Early reviews very chilly concerning Amazon’s Fire Phone

Amazon CEO Jeff Bezos touts Fire Phone's services at the Seattle launch event. But will Amazon's first phone really deliver? Photo: Roberto Baldwin/The Next Web

Amazon CEO Jeff Bezos touts Fire Phone’s services at the Seattle launch event. Photo: Roberto Baldwin/The Next Web

Jeff Bezos may be ready to roast the Galaxy and iPhone with his much-discussed Amazon Fire Phone, but judging from the first round of reviews, the handset is more of a damp squib than a firestarter.

Ahead of the smartphone’s launch tomorrow, and with the embargo lifted on the early review unit handsets, we’ve finally got an idea of how Bezos’ intriguing pet project has panned out.

And, unfortunately, “panned” seems to be the right word to describe it.

Writing for The Verge, David Pierce marks the phone 5.9 out of 10, and likens the Fire to the first generation Kindle: “a device with so many features, so many ideas, that it has either forgotten or ignored what it’s supposed to be for.” The Fire Phone may be good for shopping, he says, but it’s not good for, you know, phoning people.

“Smartphones are for work, for life,” Pierce writes. “They’re not toys, they’re tools. Amazon doesn’t understand that, and the Fire Phone doesn’t reflect it. Amazon’s first smartphone is a series of interesting ideas in a package that is somehow much less than the sum of its parts.”

Over at Re/code, Walt Mossberg echoes much the same sentiment. While crediting Jeff Bezos for trying something different from the usual swipe interface we’ve come to expect as standard, he notes that Amazon’s new features are less useful than he expected, and in some cases are “outright frustrating.” He also claims that the Fire Phone lacks some key features found on Android and iPhone devices.

Gizmodo’s Eric Limer is harsher still, writing that at the moment smartphone owners are “better off with just about anything else.”

“In an alternate universe, it’s possible to see how a dirt cheap Fire Phone touting Firefly as its killer feature could have filled some sort of niche need for technology averse Amazon junkies,” Limer writes. “But as it stands—a premium quality phone with decent but not great software that attempts to hang its hat on a mainly on a gimmick—the Fire Phone isn’t something you want in your pocket.”

The Wall Street Journal for its part describes the phone as “full of gimmicks, [but] lacking basics” and dismisses its “technological bells and whistles” as things that “seem clever, for about a day.”

Not everyone is quite so damning of the Fire Phone, but most reviews boil down to the same observations: that while it’s not terrible across the board, the features that do work well (the camera, form factor, and 4.7-inch screen size, for instance) aren’t so markedly better that it offers a compelling reason for people to switch. Other features like the eye-tracking Auto Scroll lack the intuitive feel of swipe gestures.

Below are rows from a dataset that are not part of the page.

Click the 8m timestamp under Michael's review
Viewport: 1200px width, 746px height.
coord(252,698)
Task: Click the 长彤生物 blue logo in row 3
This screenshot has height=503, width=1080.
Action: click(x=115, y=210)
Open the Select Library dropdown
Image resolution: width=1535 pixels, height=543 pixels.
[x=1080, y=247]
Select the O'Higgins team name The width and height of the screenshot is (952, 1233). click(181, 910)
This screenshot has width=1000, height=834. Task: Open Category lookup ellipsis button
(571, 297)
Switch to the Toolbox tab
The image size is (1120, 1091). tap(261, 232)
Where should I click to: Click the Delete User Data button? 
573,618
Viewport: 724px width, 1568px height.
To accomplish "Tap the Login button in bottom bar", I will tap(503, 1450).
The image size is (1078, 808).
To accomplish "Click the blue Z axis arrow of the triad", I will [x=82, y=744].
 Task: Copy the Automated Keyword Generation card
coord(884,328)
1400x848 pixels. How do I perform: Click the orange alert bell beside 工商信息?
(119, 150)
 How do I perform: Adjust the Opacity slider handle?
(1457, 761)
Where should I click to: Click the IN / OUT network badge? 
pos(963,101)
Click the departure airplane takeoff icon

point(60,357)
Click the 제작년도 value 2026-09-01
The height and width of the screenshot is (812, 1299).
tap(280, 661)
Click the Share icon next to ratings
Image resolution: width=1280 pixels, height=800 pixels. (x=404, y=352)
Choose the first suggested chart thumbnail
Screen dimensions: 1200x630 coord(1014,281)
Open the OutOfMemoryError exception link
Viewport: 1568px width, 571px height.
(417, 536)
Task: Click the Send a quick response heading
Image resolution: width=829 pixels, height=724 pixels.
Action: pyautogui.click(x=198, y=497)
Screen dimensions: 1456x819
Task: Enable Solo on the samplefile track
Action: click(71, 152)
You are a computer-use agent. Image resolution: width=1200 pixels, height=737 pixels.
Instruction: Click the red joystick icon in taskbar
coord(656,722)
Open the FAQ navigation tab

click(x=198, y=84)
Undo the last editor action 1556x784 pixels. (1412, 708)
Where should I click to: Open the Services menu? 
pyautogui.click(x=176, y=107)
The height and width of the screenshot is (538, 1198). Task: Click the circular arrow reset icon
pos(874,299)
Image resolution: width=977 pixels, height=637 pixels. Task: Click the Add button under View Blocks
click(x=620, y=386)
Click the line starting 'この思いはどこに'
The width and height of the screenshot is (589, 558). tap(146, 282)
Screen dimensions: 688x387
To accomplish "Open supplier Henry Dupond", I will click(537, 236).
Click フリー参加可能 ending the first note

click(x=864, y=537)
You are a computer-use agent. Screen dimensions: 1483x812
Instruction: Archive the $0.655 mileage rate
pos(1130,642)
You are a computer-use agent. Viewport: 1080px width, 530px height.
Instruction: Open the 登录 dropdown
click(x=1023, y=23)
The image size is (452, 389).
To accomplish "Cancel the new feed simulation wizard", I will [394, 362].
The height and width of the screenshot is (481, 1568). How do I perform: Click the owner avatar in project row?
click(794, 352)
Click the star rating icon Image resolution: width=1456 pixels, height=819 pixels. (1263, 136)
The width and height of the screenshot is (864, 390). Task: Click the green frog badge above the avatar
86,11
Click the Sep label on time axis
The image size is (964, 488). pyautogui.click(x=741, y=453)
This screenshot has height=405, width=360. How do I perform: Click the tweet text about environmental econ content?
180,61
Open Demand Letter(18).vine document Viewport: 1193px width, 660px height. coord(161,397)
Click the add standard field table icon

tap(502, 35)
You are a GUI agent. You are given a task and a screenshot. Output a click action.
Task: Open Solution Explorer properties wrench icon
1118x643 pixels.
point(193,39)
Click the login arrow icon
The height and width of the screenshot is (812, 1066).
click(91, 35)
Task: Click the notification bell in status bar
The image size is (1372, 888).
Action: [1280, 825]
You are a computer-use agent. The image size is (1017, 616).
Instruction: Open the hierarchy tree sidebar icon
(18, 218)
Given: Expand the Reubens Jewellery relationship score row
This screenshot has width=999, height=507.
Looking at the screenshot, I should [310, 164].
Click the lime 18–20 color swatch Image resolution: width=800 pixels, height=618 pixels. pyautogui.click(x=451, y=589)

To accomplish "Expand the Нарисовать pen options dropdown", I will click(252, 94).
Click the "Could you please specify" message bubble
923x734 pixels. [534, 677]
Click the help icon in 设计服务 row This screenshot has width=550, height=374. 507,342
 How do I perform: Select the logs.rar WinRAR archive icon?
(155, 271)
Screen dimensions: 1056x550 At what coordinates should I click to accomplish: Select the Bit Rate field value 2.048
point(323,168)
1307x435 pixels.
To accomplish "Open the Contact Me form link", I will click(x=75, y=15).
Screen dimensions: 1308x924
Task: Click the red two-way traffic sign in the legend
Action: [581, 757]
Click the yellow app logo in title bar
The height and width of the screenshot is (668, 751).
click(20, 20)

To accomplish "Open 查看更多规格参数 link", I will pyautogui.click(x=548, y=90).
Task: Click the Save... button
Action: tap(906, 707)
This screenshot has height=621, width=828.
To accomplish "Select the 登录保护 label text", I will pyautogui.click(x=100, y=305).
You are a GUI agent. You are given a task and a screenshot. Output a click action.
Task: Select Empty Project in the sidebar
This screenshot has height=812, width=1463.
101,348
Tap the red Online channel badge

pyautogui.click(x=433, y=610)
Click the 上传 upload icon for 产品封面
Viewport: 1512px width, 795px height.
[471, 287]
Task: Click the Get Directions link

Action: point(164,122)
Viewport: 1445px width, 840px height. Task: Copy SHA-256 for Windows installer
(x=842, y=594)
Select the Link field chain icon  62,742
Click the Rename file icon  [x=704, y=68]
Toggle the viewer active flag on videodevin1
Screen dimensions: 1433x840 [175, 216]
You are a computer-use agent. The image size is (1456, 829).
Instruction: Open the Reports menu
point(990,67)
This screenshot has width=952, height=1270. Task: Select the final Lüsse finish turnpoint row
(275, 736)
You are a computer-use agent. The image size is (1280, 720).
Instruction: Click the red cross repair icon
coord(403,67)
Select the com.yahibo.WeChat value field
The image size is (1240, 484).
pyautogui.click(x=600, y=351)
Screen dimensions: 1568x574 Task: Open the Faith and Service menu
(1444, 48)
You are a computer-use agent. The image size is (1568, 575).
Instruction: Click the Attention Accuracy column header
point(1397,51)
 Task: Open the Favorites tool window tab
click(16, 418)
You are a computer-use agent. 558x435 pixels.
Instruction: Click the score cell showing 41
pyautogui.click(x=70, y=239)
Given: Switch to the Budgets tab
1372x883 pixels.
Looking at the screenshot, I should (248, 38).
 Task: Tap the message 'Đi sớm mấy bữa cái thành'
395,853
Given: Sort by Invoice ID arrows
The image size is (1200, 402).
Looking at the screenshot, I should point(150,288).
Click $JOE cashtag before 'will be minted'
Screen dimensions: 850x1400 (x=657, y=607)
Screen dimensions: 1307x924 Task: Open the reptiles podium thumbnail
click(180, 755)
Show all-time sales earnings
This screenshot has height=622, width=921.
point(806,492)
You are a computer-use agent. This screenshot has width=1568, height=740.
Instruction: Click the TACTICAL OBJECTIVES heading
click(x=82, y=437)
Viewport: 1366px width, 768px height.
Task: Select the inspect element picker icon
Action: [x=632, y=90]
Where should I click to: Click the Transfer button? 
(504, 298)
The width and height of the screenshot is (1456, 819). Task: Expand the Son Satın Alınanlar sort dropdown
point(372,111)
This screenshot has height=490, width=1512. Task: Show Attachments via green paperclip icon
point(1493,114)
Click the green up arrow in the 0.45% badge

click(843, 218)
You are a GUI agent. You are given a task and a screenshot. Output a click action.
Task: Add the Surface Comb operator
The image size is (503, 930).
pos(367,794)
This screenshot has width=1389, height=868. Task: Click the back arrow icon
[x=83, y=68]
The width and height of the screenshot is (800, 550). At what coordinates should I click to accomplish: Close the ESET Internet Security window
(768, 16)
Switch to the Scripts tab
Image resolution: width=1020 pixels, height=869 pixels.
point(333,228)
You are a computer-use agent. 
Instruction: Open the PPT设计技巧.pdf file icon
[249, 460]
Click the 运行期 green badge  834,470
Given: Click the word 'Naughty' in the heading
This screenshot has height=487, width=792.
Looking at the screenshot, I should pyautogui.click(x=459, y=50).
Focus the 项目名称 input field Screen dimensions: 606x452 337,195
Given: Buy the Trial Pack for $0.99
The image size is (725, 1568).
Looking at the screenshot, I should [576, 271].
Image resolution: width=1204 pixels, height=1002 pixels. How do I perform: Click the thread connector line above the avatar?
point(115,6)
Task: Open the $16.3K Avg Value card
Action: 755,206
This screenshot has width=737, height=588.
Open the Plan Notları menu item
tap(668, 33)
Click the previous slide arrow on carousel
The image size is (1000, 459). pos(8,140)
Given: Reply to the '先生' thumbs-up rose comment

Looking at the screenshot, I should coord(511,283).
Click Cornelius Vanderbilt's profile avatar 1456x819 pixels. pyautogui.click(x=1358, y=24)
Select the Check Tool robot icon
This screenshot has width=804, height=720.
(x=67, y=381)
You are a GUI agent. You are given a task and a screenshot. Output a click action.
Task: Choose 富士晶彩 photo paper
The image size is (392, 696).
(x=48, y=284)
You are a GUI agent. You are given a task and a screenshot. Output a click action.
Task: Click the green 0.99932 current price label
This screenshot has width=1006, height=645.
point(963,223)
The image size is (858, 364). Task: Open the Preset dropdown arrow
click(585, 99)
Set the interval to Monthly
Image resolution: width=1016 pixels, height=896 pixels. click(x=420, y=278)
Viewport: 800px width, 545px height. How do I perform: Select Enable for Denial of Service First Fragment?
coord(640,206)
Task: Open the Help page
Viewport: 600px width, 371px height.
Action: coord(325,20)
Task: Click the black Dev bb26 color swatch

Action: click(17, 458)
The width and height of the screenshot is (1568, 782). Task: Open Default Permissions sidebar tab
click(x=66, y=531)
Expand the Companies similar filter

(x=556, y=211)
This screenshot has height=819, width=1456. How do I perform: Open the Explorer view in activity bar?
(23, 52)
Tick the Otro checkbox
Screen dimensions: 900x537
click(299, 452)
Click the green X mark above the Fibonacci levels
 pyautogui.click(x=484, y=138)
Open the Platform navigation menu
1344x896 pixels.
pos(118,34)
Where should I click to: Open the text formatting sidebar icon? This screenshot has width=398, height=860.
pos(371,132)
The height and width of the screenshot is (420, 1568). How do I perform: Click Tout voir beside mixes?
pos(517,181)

As Gizmodo puts it: “None of the Fire Phone’s flaws are totally insufferable, but there’s just no reason to suffer them at all. Fire OS is workable but mediocre as a smartphone operating system, and the hardware doesn’t bring anything to the table that counteracts that.”

By entering the smartphone game seven years late, there’s no doubt that Amazon has its work cut out — particularly in a “superstar market” dominated by established names.

All isn’t lost of course. The first gen Kindle was rounded slated as being inadequate, and Amazon was able to take the criticism on the chin and use it to refine future iterations of the product. Could the same happen with the Fire?

More innovative rather than derivative products can never be a bad thing to have on the market, even if it only serves as a free testbed for other companies like Samsung and Apple to see what could be implemented in their own product lines.

But for now it sounds like early customers of the Fire Amazon Phone — which will become available for purchase July 24, exclusive to AT&T — are the only ones likely to get burned.